--- TEXT SHOWN ---
──────────────────────────────
More Antarctica is either warming or cooling ... stuff.

April 2, 2002

Deciphering Contradictory Antarctic Climate Patterns

By KENNETH CHANG

Antarctica is experiencing some of the
fastest warming in the world. Antarctica
is cooling.

Some of its glaciers are thinning. Some are
thickening. Ice shelves are disappearing. More
sea ice is forming.

Scientists have reported all this in recent
months. It may all be true, even the
contradictory parts.

"Confusing, isn't it?" asked Dr. Eric Rignot, a
glacier expert at the NASA Jet Propulsion
Laboratory in Pasadena, Calif.

Dr. Peter T. Doran, a professor of earth and
environmental sciences at the University of
Illinois at Chicago, agreed. "It's a mixed bag of
signals."

The reason is that Antarctica is not a single,
simple place. At 5.4 million square miles, it is
one-third larger than the United States, and just
as the Midwest may experience a heat wave
while the Northeast is unusually cool, climate
does not move in lock step across Antarctica.
Those warning of dire consequences from
global warming and those playing down the
dangers of heat-trapping greenhouse gases can
both find pieces of data to support their views.

"People forget that it's a continent," said Dr.
David Vaughan, a glaciologist at the British
Antarctic Survey. "We don't expect everything
to be the same across Asia when climate
changes. It's the same thing there."

Antarctica's role in climate and the oceans is
largely a story of ice. Ninety percent of the
world's ice lies either on the continent, in ice
sheets that are on average 1.3 miles thick, or in
sheets that have flowed offshore to form
floating platforms of ice along the coast,
hundreds to thousands of feet thick. The
largest of these, the Ross Ice Shelf, covers 200,000 square miles, an area about
the size of France.
──────────────────────────────
--- RECORDED INFORMATION ---
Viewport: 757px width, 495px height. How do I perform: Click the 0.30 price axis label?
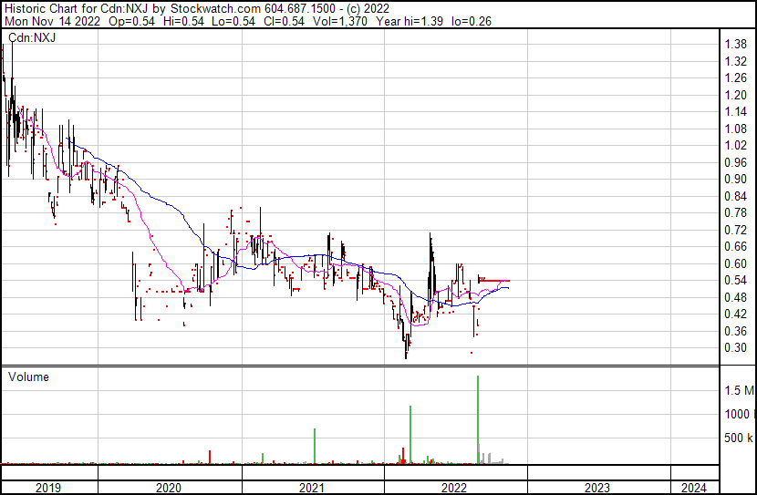[735, 347]
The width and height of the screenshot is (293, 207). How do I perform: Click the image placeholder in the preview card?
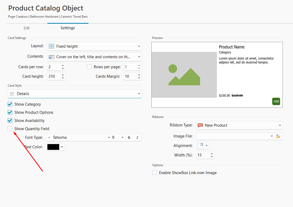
──────────────────────────────
--- SHORT TASK ---
Rewrite the article on Antarctic climate from "April 2, 2002" up to and including "is cooling.", changing "warming" to "heating". The data isn't needed for this exercise.

--- SOLUTION TO THIS EXERCISE ---
April 2, 2002

Deciphering Contradictory Antarctic Climate Patterns

By KENNETH CHANG

Antarctica is experiencing some of the
fastest heating in the world. Antarctica
is cooling.